My computer was coming to life and casting my face in its glow as I
recapped the soda and sat it down on my desk.
Within seconds, I had opened Zoom and clicked “login” to access
my account. Moments later, I saw my face in the grainy live box in
the middle of the screen. I yanked my phone out of my pocket and
sent the meeting code to the group text. Normally, waiting for
everyone to join the Zoom meeting would have taken forever.
However, seconds later, in rapid succession, three other boxes joined
mine on my screen. I adjusted my laptop with haste, so my camera
was at a better angle.
“Juuuuuuuuuuuuuuuuude!” Nick crowed from his box. “What’s
happening, hot stuff?”
“Hey, Nick,” I responded.
“Sup, you ugly bastards?” Callie said from her box before stuffing
a handful of popcorn into her mouth.
At least, it looked like popcorn. Zoom videos are never that great.
“Being ugly, beautiful.” Nick smiled widely.
“Ugh,” Callie responded blandly before reaching off camera for
more popcorn. “Don’t be so obvious about wanting me, Nikita.”

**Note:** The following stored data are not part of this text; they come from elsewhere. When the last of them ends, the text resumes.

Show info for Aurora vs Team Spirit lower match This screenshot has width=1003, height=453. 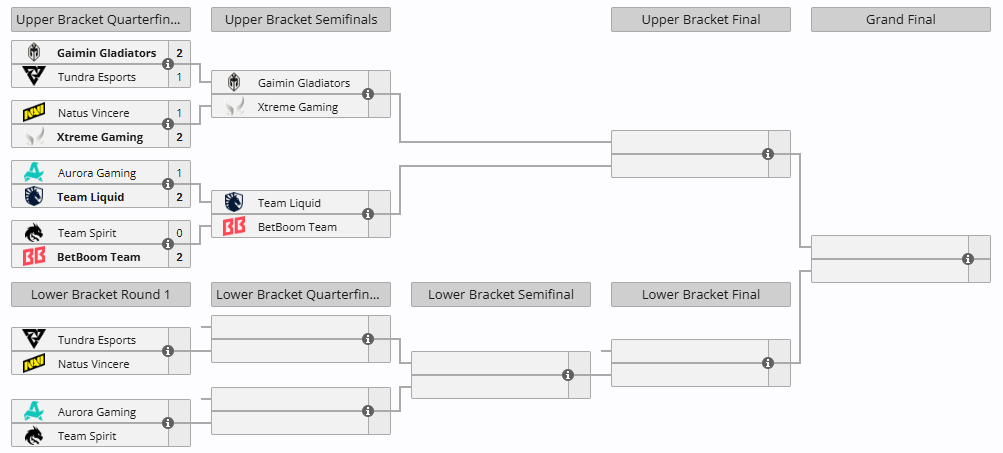168,423
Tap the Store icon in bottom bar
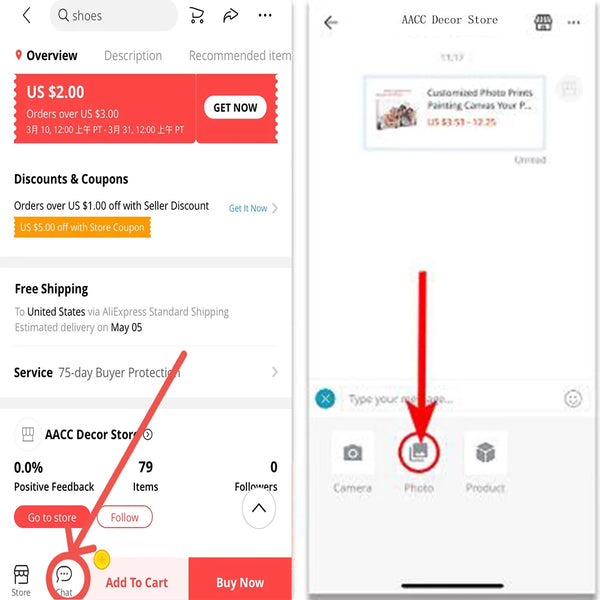The image size is (600, 600). click(21, 580)
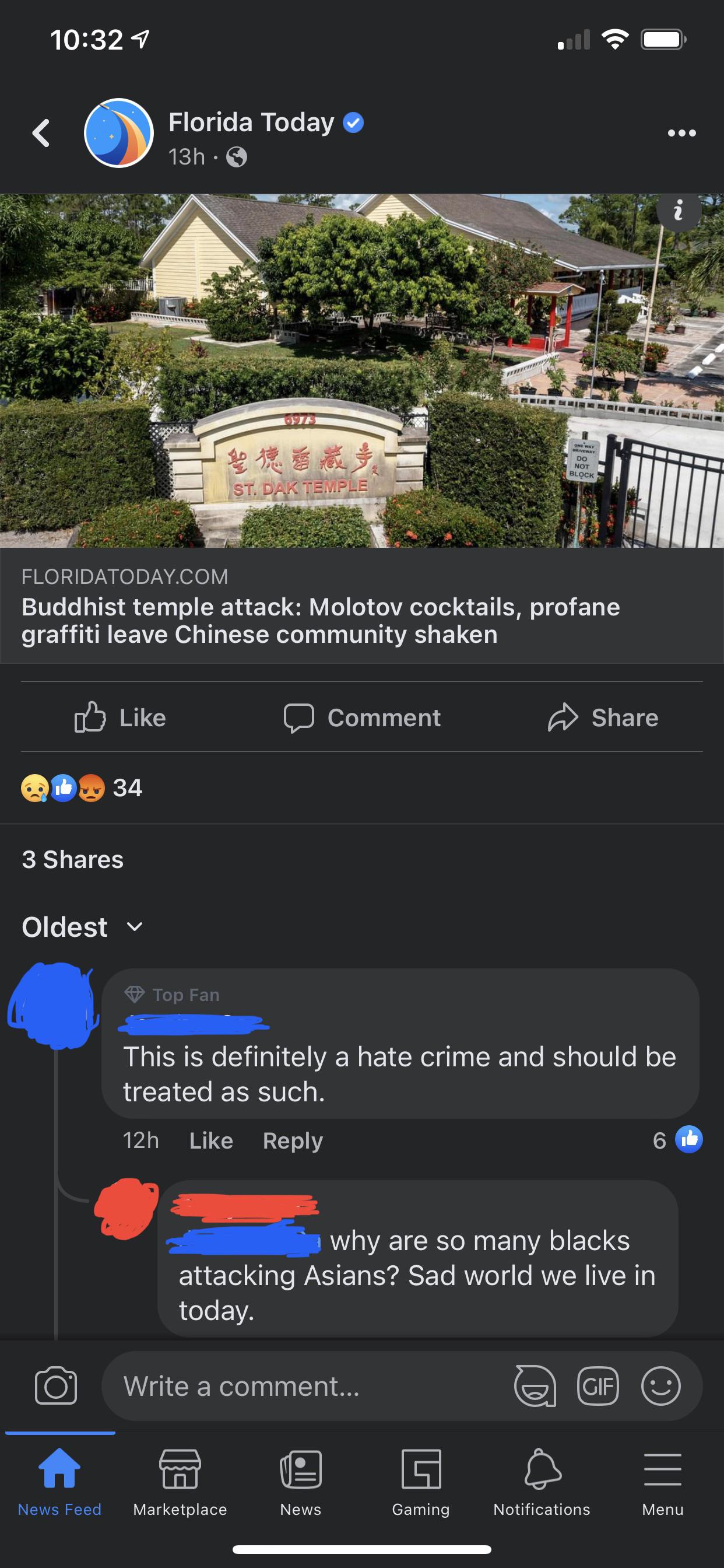Image resolution: width=724 pixels, height=1568 pixels.
Task: View the reaction emojis count 34
Action: tap(82, 788)
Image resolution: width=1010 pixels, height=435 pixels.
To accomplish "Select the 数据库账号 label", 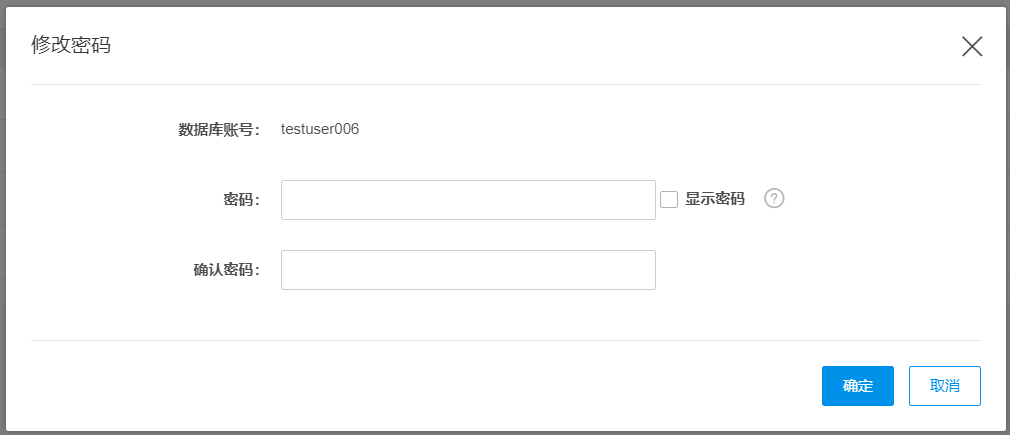I will coord(219,129).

“Hey, guys!” Joey piped up cheerfully.
“Hey, everyone,” I said. “What’s up?”
Callie shrugged, I think, and chewed her mouthful of popcorn,
another handful at the ready.
“Not a damn thing,” Nick said. “Boring as balls around here. I
can’t wait for school to start.”
“Not me,” Callie mumbled around her mouthful of food. “I just got
up. A girl needs her sleep. I don’t want to start getting up at butt-
early-thirty again.”
“I can’t wait to see all you guys!” Joey replied.

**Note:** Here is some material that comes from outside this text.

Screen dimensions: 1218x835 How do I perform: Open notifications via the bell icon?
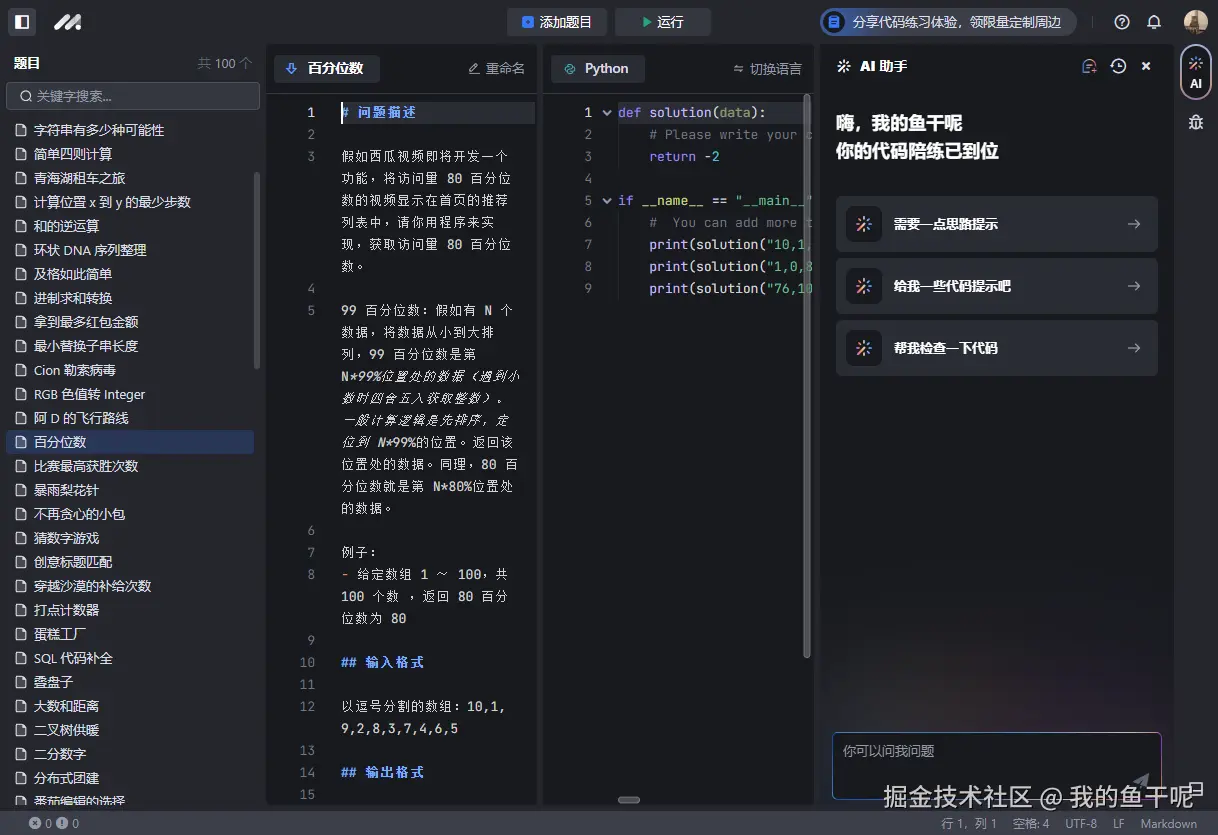(1154, 22)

“This guy,” Callie said. “Are you ever not a raging dork,
Josephine?”
Nick cackled loudly and leaned back, stretching in his chair.
“I mean,” I said, “I kind of miss you guys, too.”
“Another lost cause.” Callie stuffed more popcorn in her mouth
and proceeded to keep talking. “Don’t you guys have lives or
something?”
“We’re here talking to you,” I said, attempting to smile. “So, that
proves you don’t have a life, either.”
“Give me time,” Callie said. “Just woke up, remember? In an hour,
I’ll be living my fabulous life doing fabulous things in my fabulous
bedroom all by my fabulous self because the fabulous snow means
my mom won’t let me go to any fabulous places.”
We all laughed.
“So,” I said, moving my eyes to Joey’s box, “how are you just
gonna let me get shanked in the neck in Bandits and do nothing,
man?”
He winced.
“My bad,” he said. “Mom was yelling at me, and—”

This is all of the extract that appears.